The original idea of [BOGKW88] was recently revisited by Crépeau et al. in [CSST11] (see also [Sim07]). Based on this work, Lunghi et al. devised a bit commitment protocol involving only four agents, two for Alice and two for Bob [LKB+15]. Their protocol is secure against quantum adversaries and a multi-round variant, with longer duration time, was shown to be secure against classical adversaries [LKB+15, CCL15, FF15]. While those protocols only seemed of theoretical interest at first, recent implementations have convincingly demonstrated that the required timing and location constraints can be efficiently enforced. In [VMH+16], the authors performed a 24-hour-long bit commitment with the pairs of agents standing 8 km apart.

The security analysis against quantum adversaries of [LKB+15] and against classical adversaries of [CCL15] relies on the study of variants of \({\mathbf {\mathsf{{CHSH}}}}\) games where the inputs and outputs belong to the field \({\mathbb {F}}_{\mathsf {Q}}\) for some large prime power Q, instead of \(\{0,1\}\) for the usual \({\mathbf {\mathsf{{CHSH}}}}\) game. In many cases, the (quantum) security of a relativistic protocol can be derived from the value of an (entangled) 2-player game. Because the relativistic constraint essentially boils down to 2 non-communicating provers, a relativistic protocol can also be seen as a 2-prover interactive protocol.

                                             —

The above results are promising for relativistic cryptography but very limited in scope. Indeed, bit commitment schemes are used as parts of larger cryptosystems. The only study of the composability of the \({\mathbb {F}}_{\mathsf {Q}}\) bit commitment scheme was done in [FF15] but mainly with itself, in order to increase the commit time. There has not been any proposition to use this scheme for a more general purpose.

One natural application of bit commitment are zero-knowledge protocols. With such a protocol, a prover wishes to convince a verifier that a given statement is true without revealing any extra information. A zero-knowledge protocol is already a more advanced cryptographic primitive and has more direct applications such as identification schemes [GMR89] for instance. Here, we will consider the zero-knowledge construction for Hamiltonian Cycle, which is an \(\mathsf {NP}\) complete problem. The prover will convince the verifier that a given graph \(G =(V,E)\) has a Hamiltonian cycle, i.e. a cycle going through each vertex exactly once, without revealing any information, in particular no information about this cycle. Since Hamiltonian Cycleis \(\mathsf {NP}\) complete, a zero-knowledge protocol for this problem can be used to obtain a zero-knowledge protocol for arbitrary \(\mathsf {NP}\) problems.

There is a known zero-knowledge protocol for Hamiltonian Cycle using bit commitment first presented by Blum [Blu86] which we recall now.

Text and item-location entries

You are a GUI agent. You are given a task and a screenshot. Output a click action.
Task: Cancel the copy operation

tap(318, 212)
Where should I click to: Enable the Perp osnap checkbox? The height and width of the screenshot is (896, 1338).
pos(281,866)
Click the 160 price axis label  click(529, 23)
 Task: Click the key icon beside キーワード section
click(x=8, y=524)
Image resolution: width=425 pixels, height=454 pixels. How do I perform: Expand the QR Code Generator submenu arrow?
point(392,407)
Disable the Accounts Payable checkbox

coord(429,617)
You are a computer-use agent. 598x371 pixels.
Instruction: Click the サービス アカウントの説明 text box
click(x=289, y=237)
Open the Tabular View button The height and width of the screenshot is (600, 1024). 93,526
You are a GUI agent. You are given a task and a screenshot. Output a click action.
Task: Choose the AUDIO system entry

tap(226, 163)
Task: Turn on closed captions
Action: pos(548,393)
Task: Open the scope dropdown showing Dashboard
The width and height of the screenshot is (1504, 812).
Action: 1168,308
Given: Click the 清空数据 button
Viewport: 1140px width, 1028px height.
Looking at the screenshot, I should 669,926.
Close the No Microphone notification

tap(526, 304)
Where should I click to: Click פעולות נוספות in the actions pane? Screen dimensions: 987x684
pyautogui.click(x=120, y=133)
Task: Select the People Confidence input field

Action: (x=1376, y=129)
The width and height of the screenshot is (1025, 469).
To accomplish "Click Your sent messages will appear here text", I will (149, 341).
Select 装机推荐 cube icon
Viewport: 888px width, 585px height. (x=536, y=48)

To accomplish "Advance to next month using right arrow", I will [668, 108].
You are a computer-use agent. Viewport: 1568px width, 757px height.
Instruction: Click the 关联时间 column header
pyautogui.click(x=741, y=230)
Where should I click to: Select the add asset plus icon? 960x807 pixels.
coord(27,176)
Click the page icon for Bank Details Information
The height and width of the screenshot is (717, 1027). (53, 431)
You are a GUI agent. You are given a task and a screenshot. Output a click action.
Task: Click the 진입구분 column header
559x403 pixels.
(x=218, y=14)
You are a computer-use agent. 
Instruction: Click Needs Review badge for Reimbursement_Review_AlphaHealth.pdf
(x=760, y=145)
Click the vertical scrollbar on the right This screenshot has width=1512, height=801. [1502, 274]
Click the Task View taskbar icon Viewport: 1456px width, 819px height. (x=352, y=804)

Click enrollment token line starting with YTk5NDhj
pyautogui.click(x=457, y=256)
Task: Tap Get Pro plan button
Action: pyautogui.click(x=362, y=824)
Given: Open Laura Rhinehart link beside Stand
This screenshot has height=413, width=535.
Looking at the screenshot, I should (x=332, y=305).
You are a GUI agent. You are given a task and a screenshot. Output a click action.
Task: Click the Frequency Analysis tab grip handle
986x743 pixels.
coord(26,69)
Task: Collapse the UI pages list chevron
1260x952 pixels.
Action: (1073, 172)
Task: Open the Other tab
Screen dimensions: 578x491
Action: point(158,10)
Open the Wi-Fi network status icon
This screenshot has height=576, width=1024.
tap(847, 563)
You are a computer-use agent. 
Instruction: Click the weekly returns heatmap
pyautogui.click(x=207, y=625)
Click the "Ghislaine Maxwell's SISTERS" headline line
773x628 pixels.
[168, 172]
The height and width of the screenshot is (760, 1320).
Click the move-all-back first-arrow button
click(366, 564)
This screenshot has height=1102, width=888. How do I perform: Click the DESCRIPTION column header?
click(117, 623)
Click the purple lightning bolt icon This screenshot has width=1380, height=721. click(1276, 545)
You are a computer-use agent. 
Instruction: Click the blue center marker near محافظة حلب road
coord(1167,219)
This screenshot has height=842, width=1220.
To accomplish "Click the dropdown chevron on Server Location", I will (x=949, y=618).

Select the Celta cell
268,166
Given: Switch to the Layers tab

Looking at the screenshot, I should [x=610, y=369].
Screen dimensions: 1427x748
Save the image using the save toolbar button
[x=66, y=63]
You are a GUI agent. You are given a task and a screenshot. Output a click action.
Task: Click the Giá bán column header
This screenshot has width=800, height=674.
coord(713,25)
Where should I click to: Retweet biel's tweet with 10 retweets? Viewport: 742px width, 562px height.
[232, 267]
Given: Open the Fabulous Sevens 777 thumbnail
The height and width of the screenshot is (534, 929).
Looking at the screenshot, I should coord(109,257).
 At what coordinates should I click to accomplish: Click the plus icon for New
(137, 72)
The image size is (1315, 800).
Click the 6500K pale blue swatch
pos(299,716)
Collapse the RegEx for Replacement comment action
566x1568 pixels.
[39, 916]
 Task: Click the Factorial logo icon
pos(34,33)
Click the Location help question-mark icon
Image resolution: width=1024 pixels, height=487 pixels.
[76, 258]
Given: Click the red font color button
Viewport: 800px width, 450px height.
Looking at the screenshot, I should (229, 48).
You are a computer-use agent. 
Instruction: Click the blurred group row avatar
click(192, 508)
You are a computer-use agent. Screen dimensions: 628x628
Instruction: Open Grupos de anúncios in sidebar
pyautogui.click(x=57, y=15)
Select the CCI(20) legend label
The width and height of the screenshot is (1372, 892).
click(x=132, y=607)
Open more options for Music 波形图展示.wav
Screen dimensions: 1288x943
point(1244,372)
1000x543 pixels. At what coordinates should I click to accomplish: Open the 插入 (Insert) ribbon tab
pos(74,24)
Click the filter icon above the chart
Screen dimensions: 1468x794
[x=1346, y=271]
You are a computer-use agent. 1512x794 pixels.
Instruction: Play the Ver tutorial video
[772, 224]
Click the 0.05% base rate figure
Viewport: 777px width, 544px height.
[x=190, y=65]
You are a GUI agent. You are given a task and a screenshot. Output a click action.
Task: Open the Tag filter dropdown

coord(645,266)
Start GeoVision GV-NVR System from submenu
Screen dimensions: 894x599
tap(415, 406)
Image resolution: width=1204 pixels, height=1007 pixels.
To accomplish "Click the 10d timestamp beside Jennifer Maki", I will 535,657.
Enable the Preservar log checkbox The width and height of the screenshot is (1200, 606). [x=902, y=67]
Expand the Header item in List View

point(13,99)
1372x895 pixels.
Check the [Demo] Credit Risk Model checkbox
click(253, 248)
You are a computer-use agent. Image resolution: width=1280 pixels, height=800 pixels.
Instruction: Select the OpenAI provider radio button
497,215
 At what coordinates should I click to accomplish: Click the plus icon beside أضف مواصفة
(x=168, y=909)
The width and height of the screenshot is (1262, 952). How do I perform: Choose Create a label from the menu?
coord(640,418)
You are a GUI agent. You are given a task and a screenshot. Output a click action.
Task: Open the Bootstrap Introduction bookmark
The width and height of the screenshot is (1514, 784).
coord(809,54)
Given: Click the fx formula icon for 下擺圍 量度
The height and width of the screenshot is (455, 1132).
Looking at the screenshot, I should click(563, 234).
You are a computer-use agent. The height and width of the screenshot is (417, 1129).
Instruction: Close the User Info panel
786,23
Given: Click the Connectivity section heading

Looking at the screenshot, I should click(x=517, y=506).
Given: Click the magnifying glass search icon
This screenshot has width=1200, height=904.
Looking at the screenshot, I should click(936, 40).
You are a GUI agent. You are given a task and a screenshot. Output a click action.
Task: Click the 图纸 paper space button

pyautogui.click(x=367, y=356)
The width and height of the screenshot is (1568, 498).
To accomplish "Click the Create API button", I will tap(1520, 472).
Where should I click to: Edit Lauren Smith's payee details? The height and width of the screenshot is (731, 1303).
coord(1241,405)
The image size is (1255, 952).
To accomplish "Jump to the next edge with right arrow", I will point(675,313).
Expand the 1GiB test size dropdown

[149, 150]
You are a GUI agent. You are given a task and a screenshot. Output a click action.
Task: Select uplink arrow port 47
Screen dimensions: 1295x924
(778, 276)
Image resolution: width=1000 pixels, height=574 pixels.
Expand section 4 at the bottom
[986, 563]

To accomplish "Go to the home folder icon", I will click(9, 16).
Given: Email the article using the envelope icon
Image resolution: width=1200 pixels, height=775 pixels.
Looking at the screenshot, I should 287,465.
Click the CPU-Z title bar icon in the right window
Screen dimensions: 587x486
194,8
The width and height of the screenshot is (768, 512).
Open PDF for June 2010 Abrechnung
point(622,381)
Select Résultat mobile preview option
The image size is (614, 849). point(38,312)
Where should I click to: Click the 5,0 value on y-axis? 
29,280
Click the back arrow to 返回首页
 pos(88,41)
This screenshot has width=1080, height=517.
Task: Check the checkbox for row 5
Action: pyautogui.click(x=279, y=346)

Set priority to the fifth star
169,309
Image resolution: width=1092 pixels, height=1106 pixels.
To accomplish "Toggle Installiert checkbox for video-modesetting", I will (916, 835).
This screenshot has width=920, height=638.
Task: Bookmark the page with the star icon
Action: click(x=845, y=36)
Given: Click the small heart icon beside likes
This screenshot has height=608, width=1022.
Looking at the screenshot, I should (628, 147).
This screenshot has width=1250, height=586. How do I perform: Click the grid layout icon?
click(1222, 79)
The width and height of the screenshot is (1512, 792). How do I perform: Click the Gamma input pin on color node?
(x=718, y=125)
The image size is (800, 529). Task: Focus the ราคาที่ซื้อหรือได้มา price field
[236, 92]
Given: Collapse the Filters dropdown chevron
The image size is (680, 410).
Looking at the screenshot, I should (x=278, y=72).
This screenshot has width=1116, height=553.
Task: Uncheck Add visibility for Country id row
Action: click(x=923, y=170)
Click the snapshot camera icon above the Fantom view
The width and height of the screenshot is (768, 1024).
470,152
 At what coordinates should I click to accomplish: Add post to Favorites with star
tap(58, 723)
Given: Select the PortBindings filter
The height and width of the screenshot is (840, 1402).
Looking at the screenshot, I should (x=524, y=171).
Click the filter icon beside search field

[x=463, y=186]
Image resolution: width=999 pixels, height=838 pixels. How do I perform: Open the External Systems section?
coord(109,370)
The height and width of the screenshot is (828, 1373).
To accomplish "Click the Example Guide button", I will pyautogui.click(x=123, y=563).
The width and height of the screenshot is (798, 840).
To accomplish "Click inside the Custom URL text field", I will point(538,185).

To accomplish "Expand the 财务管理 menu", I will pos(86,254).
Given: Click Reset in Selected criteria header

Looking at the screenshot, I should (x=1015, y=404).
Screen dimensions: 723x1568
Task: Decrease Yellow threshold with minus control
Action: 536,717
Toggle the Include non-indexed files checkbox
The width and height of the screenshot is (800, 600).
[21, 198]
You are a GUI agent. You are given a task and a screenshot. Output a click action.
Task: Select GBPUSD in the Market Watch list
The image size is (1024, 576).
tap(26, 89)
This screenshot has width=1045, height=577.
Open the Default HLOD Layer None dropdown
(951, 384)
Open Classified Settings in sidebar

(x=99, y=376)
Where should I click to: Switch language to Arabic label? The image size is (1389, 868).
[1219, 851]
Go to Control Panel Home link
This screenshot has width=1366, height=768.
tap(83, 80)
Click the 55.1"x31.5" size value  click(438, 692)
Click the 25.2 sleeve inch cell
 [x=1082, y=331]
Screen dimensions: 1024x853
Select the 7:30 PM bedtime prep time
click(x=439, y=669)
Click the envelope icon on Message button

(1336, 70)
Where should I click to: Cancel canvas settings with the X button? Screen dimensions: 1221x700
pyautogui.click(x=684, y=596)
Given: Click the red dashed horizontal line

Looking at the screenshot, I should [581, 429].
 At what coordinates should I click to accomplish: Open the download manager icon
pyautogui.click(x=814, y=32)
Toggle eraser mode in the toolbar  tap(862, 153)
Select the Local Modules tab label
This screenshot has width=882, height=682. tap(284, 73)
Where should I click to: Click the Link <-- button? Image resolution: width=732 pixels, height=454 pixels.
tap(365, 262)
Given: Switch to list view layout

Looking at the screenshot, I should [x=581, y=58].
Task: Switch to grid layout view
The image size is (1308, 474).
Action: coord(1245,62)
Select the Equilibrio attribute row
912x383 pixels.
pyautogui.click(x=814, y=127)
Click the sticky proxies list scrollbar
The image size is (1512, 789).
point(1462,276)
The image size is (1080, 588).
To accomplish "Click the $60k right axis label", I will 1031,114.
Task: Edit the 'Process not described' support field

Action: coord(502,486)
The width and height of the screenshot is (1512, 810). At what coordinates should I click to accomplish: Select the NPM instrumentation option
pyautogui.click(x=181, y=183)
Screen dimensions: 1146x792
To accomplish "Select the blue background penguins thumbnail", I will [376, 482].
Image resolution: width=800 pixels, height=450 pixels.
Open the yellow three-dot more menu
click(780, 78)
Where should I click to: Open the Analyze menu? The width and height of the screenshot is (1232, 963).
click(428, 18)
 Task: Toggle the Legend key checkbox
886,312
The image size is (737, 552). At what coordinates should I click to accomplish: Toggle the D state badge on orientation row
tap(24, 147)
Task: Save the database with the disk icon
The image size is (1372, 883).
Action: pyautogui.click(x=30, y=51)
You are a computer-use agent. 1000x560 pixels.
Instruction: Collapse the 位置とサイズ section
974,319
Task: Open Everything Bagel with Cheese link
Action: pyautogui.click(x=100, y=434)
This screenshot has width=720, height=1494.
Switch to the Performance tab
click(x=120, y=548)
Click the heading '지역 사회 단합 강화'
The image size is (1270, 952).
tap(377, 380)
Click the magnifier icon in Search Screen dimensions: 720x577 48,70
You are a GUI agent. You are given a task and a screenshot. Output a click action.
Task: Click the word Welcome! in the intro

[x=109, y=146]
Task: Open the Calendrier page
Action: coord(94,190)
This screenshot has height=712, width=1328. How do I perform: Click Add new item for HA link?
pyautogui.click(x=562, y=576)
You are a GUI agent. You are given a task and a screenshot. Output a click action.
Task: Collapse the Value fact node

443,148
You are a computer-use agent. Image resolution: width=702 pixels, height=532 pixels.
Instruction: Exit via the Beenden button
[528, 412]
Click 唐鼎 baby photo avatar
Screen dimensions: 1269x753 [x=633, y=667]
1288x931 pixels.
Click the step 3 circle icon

Tasks to carry out:
1. Reproduce the passage on relativistic bit commitment word for word, starting at "The original idea" and ending at "standing 8 km apart.".
2. Extend the passage on relativistic bit commitment and zero-knowledge protocols, picking up right after its final sentence.

Final answers:
1.
The original idea of [BOGKW88] was recently revisited by Crépeau et al. in [CSST11] (see also [Sim07]). Based on this work, Lunghi et al. devised a bit commitment protocol involving only four agents, two for Alice and two for Bob [LKB+15]. Their protocol is secure against quantum adversaries and a multi-round variant, with longer duration time, was shown to be secure against classical adversaries [LKB+15, CCL15, FF15]. While those protocols only seemed of theoretical interest at first, recent implementations have convincingly demonstrated that the required timing and location constraints can be efficiently enforced. In [VMH+16], the authors performed a 24-hour-long bit commitment with the pairs of agents standing 8 km apart.

2.
figure a

It is natural to combine this zero-knowledge protocol with the \({\mathbb {F}}_{\mathsf {Q}}\) relativistic bit commitment protocol mentioned above. The (single-round) \({\mathbb {F}}_{\mathsf {Q}}\) relativistic bit commitment protocol is secure against quantum adversaries but it doesn’t directly imply that the zero-knowledge protocol remains secure. Indeed, the security definition considered for the bit commitment is fairly weak and composes poorly with other protocols. The soundness of the protocol against entangled provers will be reduced to a 2-player entangled game. Proving zero-knowledge against a quantum verifier can sometimes be complicated because of the presence of a quantum auxiliary input. In this case, however, due to properties of the relativistic \({\mathbb {F}}_{\mathsf {Q}}\) bit commitment, we will not need any rewinding from our simulator and the simulation will actually be rather simple.

                                             —

The goal of this paper is to show that it is indeed possible to plug in the \({\mathbb {F}}_{\mathsf {Q}}\) relativistic bit commitment protocol into Blum’s zero-knowledge protocol for Hamiltonian Cycle. This widens the possible applications for relativistic cryptography and will encourage further implementations.

The main contribution of this paper is a technical analysis involving successive measurements on a quantum system. Indeed, to prove that the above scheme is secure against quantum adversaries, we use the fact that an adversary who can answer both challenges at the same time can guess the value of a string on which he has no information, due to non-signaling. This naturally involves consecutive measurements on a quantum system, and leads us to analyze how the first measurement disturbs the system before the second measurement.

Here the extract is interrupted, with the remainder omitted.